_WHAT YOU HAVE TO DO:_ Return every entry exactly, except for any pictures.
** DATA LISTING follows **
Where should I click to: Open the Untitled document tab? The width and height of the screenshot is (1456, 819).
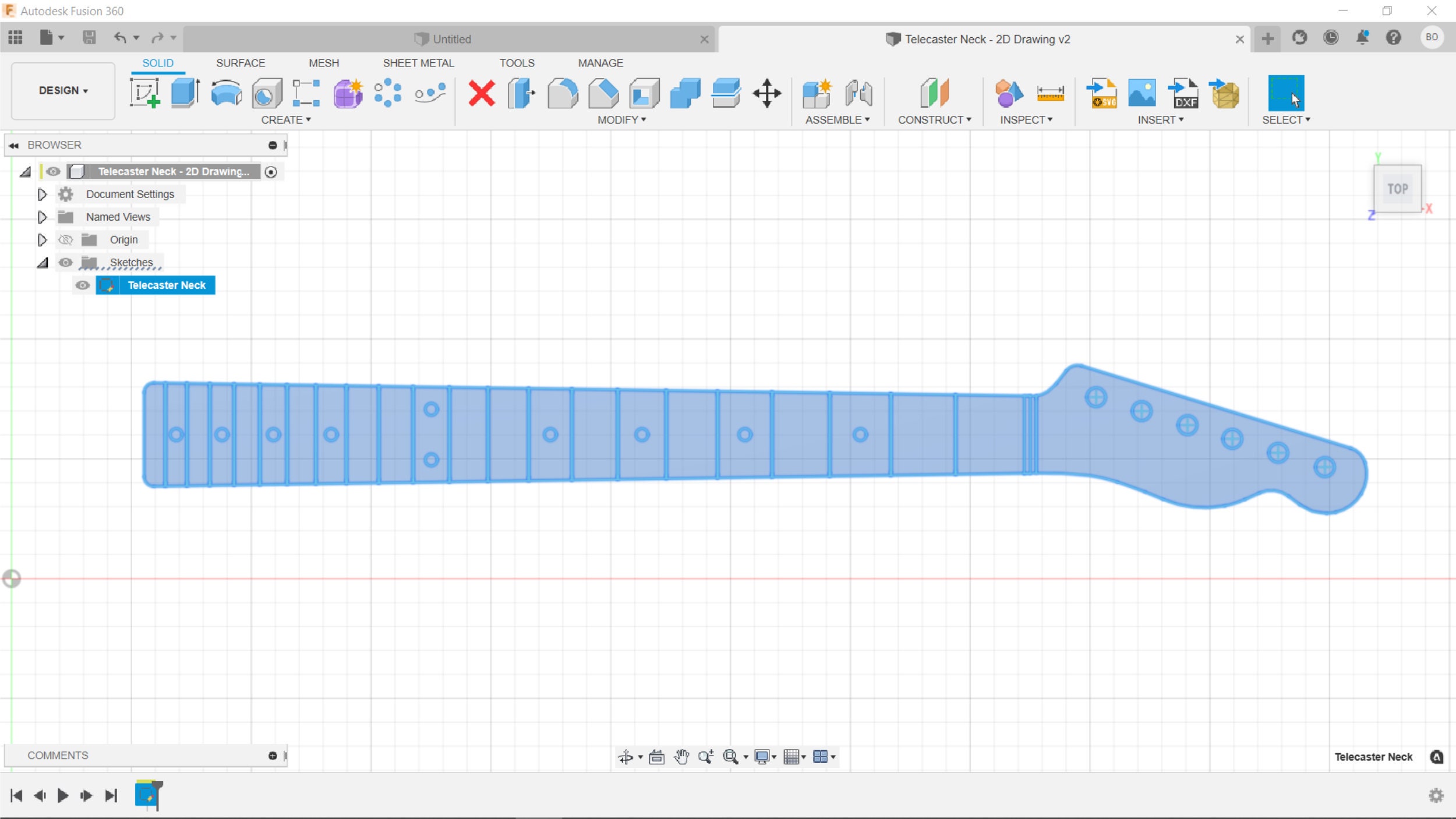[453, 39]
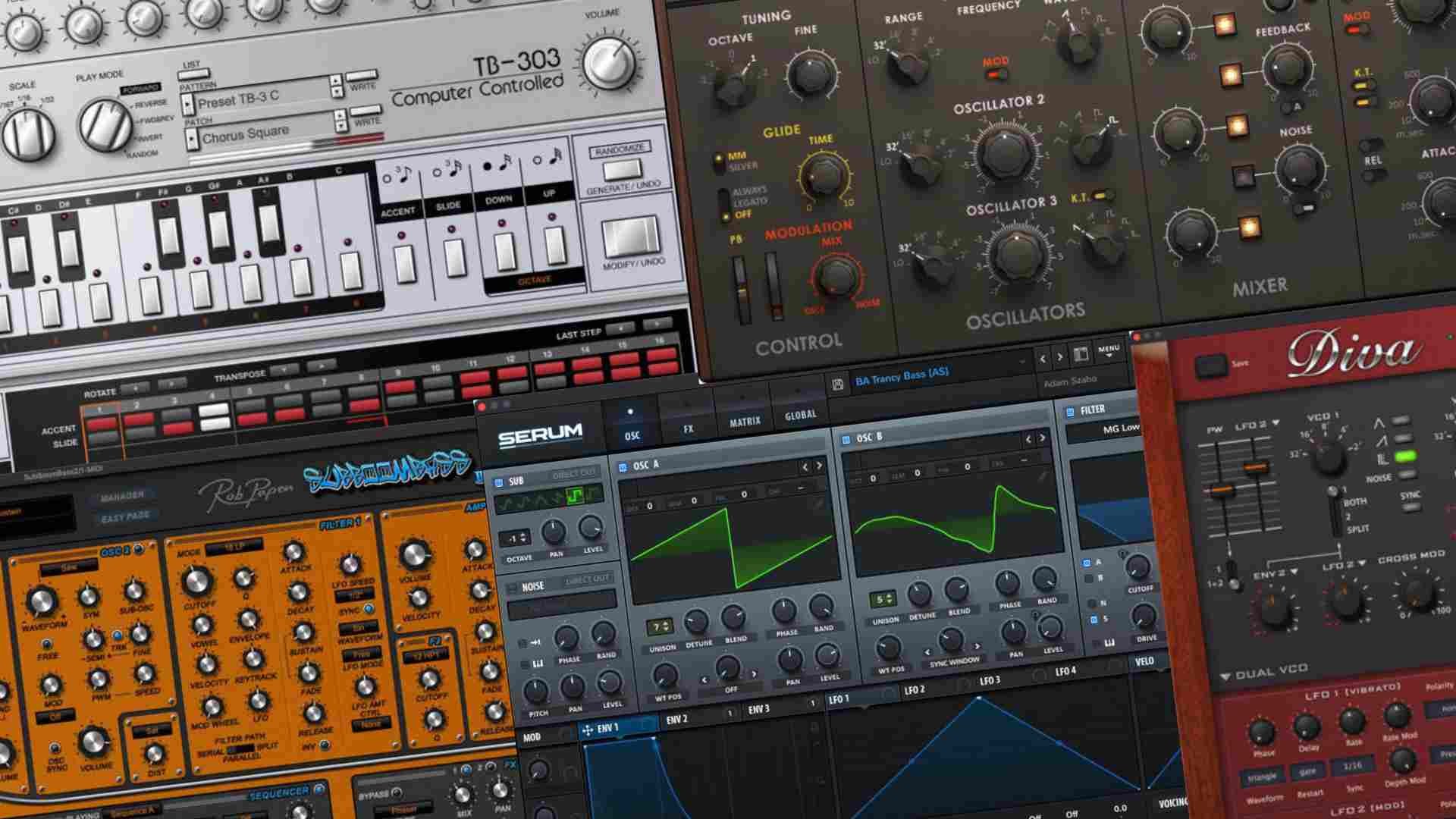The image size is (1456, 819).
Task: Toggle the Diva SYNC switch
Action: pos(1410,507)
** End of DATA LISTING **
_THE COMPLETED TASK:_
Where should I click to: Open the Untitled document tab? The width and height of the screenshot is (1456, 819).
[453, 39]
The image size is (1456, 819).
Task: Toggle the Diva SYNC switch
Action: pos(1410,507)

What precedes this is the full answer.